2- Amerikancı medya ve AKP Hükümeti yetkilileri, sorumlu olarak Suriye’yi göstermeye başlamıştır. ‘Muhalefet’ partileri de Suriye’yi suçlayan açıklamaları ile bu oyuna katılmıştır. Bombanın Amerika tarafından Türkiye’yi Suriye üzerine sürmek için patlatıldığı Hürriyet’in bu haberi ile tabak gibi ortaya çıktı. Ancak en önemli nokta halen belirsiz: Senaryoda öngörüldüğü gibi Türk Ordusu’nu ikna edebilecekler mi?” (Hürriyet ve Aydınlık)
Haberi derleyen Aydınlık muhabirini kutlayalım ve düşünelim: Sayın Enis Berberoğlu bu haberi neden böyle kullandı. Niçin aklına hiç ama hiç Silivri’de yatan birçok subayın kurgulayıcısı ABD’li uzmanlar olan bomba davasının bu açıklamayla birden çökeceğini düşünemedi? 2 Savaş Oyunu birisi son Gaziantep bombalamasıyla kanıtlanıyor, Silivri’deki bombalama savı uydurmalığı ortaya çıkan kasetlerle sabit. Ne yapılmalı? Aynı usulle imal edilen biri hedefe ulaşmış, diğerinin plandan öte hiçbir kıymeti harbiyesi yok. Çetin Doğan Paşa’ya ve arkadaşlarına, eşlerine haksızlık olmuyor mu?
İşin aslı ne?
Bir ülkenin şanlı ordusu nasıl 2008’den bu yana budana budana felç edilmişse, Bayan Clinton nasıl oluyor da o orduyu zarif elleri yanmasın diye Suriye ateşinin içine sürüyor?
Büyük işadamı Roccofeller’in ABD başkanlarına yazdığı mektubu zaman zaman yayınlarım. Orada açıkça der ki: “...İlk yapacağınız iş; bağımsızlığına düşkün ulusların ordularını ya ele geçirmek ya da yok etmek olmalıdır. (...) Subayları elde edin ya da ideallerimizin gerçekleşmesini unutun.”

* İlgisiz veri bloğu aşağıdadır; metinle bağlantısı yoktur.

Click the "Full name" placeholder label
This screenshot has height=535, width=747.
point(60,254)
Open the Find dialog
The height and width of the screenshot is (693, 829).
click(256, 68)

Beyaz Saray sakinleri bu öğüdü hiç unutmadılar. İran’ın petrolleri mi lazım? Önce ordusu ulusal değil, profesyonel olan İran’ın subaylarını satın aldılar ve geride kalan vatanseverleri de ya Humeyni’nin Milli Muhafızları ya da milisler yok etmedi mi? Ya Irak? Hani o elinde nükleer silahların var olduğu ilan edilen ve BM kandırılarak Saddam’ın yakın çevresi satın alındı, sonra da Saddam’ın en güçlü birlikleri çöllerde kumların dibini boyladı. Tunus, Mısır, ve Kaddafi’nin Libyası peşpeşe geldi...
Bize ne oluyor?
Sayın Kılıçdaroğlu diyor ki: “Bu iktidar emperyalist ülkelerin taşeronudur.” Kılıçdaroğlu acaba bu haberi iyice okudu mu, şimdi ne diyor? 88 yıldır barışçıl bir siyasetle ordusu güçlü, halkı mutlu Atatürk’ün ülkesi ne olacak? Ki; Atatürk, “Benim karakterim bağımsızlıktır” diyordu. Şimdi iktidara taşeronluktan söz eder ve sahte kahramanlık yaparken Türk ordusunun ateşe sürülmesine halkınız gibi ciddi olarak karşı mısınız, değil mi?
Siz neden hâlâ o koltuktasınız? Pek mi konforlu. O uğurda PKK’ya özerklik için baş verecektiniz de... Size bulunmaz altın fırsat. Ateş bacayı sarmadan kurtulun o koltuktan.